Directions for this task: Tally how many lines of the data below contain the word "beside", and reply with that number alone.

Entries provided:

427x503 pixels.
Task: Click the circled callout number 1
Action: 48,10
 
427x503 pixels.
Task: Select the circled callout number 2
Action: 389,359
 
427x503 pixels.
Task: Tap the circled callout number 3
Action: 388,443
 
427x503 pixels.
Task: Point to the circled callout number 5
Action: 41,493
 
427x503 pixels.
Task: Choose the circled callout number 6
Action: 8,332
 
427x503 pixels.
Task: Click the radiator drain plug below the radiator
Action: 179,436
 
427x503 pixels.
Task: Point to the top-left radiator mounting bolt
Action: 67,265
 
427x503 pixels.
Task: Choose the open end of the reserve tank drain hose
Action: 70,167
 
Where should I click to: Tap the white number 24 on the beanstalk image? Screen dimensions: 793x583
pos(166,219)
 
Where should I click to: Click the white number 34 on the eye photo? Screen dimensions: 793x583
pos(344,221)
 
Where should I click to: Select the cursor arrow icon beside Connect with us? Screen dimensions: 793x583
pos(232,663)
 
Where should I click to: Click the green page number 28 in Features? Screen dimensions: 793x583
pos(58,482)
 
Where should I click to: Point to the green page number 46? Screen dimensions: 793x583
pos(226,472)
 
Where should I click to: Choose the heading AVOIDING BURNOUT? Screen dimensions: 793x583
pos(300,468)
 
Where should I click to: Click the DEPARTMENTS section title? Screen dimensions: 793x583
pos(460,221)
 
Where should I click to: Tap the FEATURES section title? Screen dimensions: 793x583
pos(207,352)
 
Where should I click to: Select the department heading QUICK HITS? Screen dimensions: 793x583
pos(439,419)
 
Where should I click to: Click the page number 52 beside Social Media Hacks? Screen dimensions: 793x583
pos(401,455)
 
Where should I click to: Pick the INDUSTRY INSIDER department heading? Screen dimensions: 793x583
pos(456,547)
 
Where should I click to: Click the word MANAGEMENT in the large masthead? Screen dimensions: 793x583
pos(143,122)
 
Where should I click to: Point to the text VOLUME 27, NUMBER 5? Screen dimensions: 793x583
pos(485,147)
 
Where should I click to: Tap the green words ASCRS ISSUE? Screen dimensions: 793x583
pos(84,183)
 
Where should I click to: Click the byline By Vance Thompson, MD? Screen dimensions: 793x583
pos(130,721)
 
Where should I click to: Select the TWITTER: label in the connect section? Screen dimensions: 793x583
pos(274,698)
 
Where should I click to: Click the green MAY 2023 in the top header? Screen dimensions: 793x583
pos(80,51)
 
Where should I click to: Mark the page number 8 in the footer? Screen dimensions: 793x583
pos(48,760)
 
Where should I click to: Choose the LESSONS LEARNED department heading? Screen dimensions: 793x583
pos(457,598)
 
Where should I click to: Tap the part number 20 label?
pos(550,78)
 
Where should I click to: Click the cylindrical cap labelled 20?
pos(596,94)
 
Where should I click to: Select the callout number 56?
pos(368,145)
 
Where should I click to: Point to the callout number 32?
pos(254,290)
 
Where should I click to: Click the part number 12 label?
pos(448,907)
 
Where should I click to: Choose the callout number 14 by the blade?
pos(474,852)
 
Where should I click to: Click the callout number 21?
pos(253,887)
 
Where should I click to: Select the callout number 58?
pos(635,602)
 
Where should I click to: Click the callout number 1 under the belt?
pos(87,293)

Answer to the task: 2